El cuarto que le ofrecieron era sencillo, sin baño, no dudó en coger las mudas en el coche y algo para leer, y bien que le vino, pues no había más que ruidos en la noche; de goteras del único baño del piso superior, de chirriar de camas y suspiros que supuso de las dos parejas de anfitriones dedicándose a tareas conyugales y hasta de animales en la noche.
Al poco de leer, remató con los ojos tan cansados que se le cerraban y se posaron en un cerdo abierto con las costillas al aire, colgado de una viga y separado por cañas que se le clavaban en la dura piel quemada por un soplete. Un cerdo pálido con una cuerda en el hocico, goteando resbaladizas gotas de sangre.
Se despertó temprano con un poco de tortícolis, pues había dormido un poco torcido. Se levantó, se lavó, se vistió y supuso que sus anfitriones ya estarían levantados, pero no se atrevió a llamar por ellos, más por vergüenza que por otra cosa. Llevó sus cosas al coche por la puerta de la taberna que estaba abierta y entró después en la cocina. Allí no había nadie, sólo el olor sabroso de la fritura de las morcillas de la noche anterior. Él mismo incluso calentó un poco de leche, rebuscando en los estantes y se lo agradeció su estómago al tomarlo.
Allí no aparecía nadie, no sabía que hacer, necesitaba instrucciones para salir de allí y además deseaba verlos, por si le daban alguna de aquellas negras morcillas que con tanto esmero había hecho. Abriendo el horno encontró la empanadera que habían cocido, casi no quedaba nada, pero cogió un cacho y lo comió goloso. Estaba muy buena , aun mejor que la noche anterior. Al acabar no sabía que hacer y decidió salir al alpendre a ver si encontraba a alguno de los de la casa por allí.


La puerta de la cocina daba a una pequeño patio soleado y a la izquierda estaba el alpendre que se veía destartalado, no tenía portal y al acostumbrar los ojos a la poca luz lo vio. Estaba allí balanceándose, con las costillas abiertas separadas por canelas, esto último lo supuso, porque estaba tapado con una sábana blanca, quizás para salvarlo de los insectos. Se acercó y abrió la sábana, allí estaba, las canelas eran palos y la cuerda, un cable que se agarraba a la cabeza, pero el cuerpo, para su horror, no era lo de un cerdo sino el de una chica, una joven abierta en canal y con la piel dura, chamuscada con un soplete para quitarle el pelo y fregada quizás con un cepillo duro después.

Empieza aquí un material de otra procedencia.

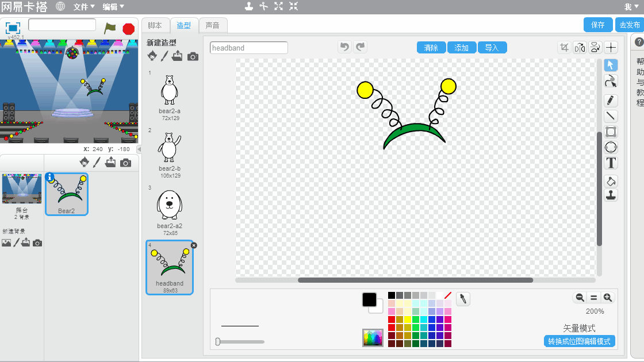Open the 编辑 dropdown menu
The height and width of the screenshot is (362, 644).
[113, 7]
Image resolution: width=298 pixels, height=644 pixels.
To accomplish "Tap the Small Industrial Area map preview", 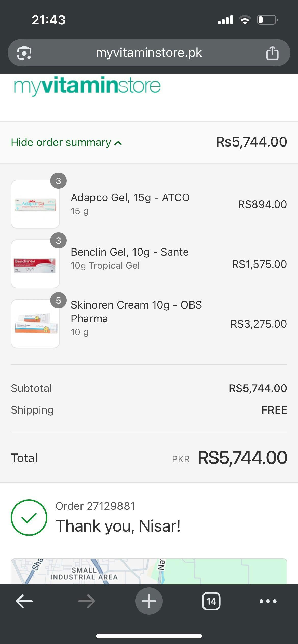I will [x=149, y=571].
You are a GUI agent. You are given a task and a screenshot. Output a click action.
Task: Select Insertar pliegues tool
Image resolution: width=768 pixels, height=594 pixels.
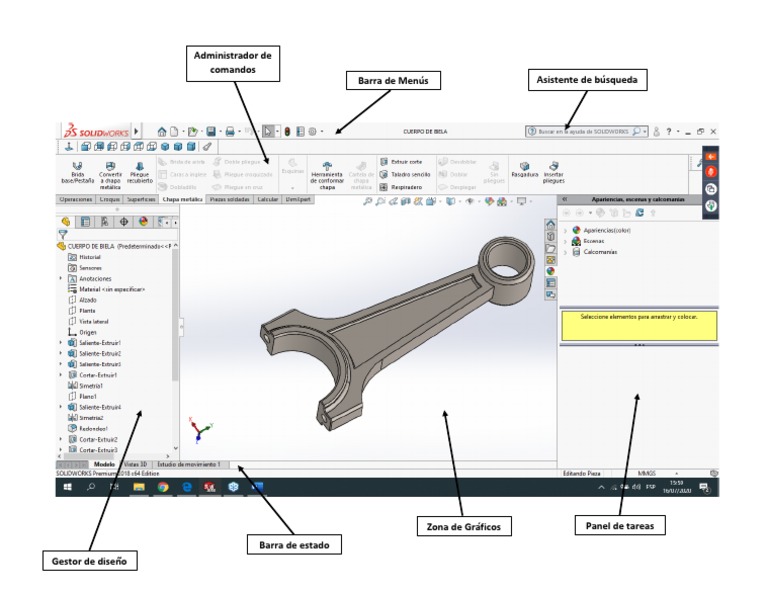point(553,172)
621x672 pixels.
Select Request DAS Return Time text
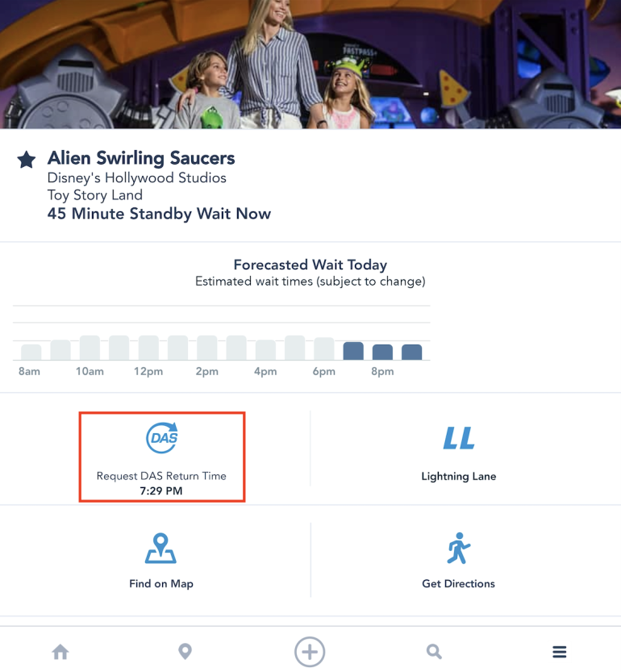[x=161, y=476]
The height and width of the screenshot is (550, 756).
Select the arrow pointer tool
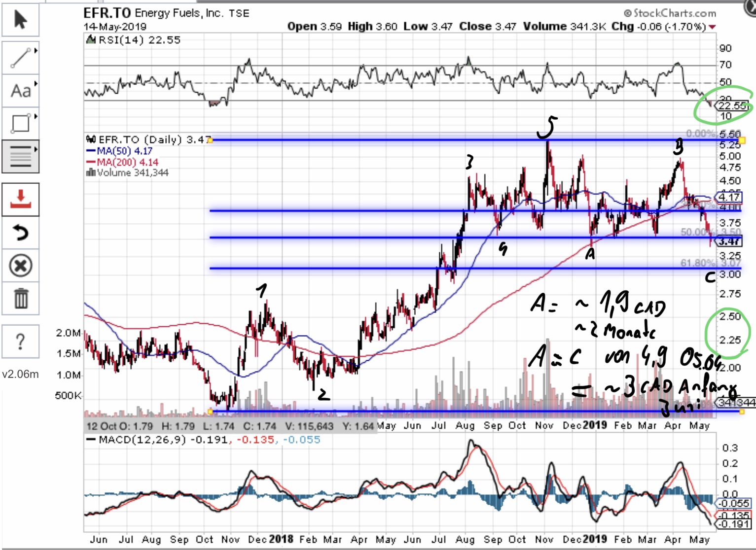(x=20, y=20)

Era patética la vista y sintió un escalofrío y ganas infinitas de echar fuera lo que había sido el desayuno. Se dirigió a la puerta de la cocina para salir de allí, a donde fuera y al entrar, vio que el viejo afilaba con una piedra pacientemente un cuchillo, el padre del rapaz una hacha y el niño enrollaba un cable, quiso dar la vuelta y de dentro del alpendre, de donde el había venido, aparecieron las dos mujeres con tarteras y supo que iba a tener complicada la salida.
Comprendió que la matanza de aquel día iba a ser él, por lo menos si no conseguía escapar , y con su sangre, con su roja y dulce sangre, igual podría ser que hicieran morcillas, como él les había enseñado, unas ricas y deliciosas morcillas, de sangre, pasas, harina, un rustido y piñones, pero que él, esta vez no podría probar.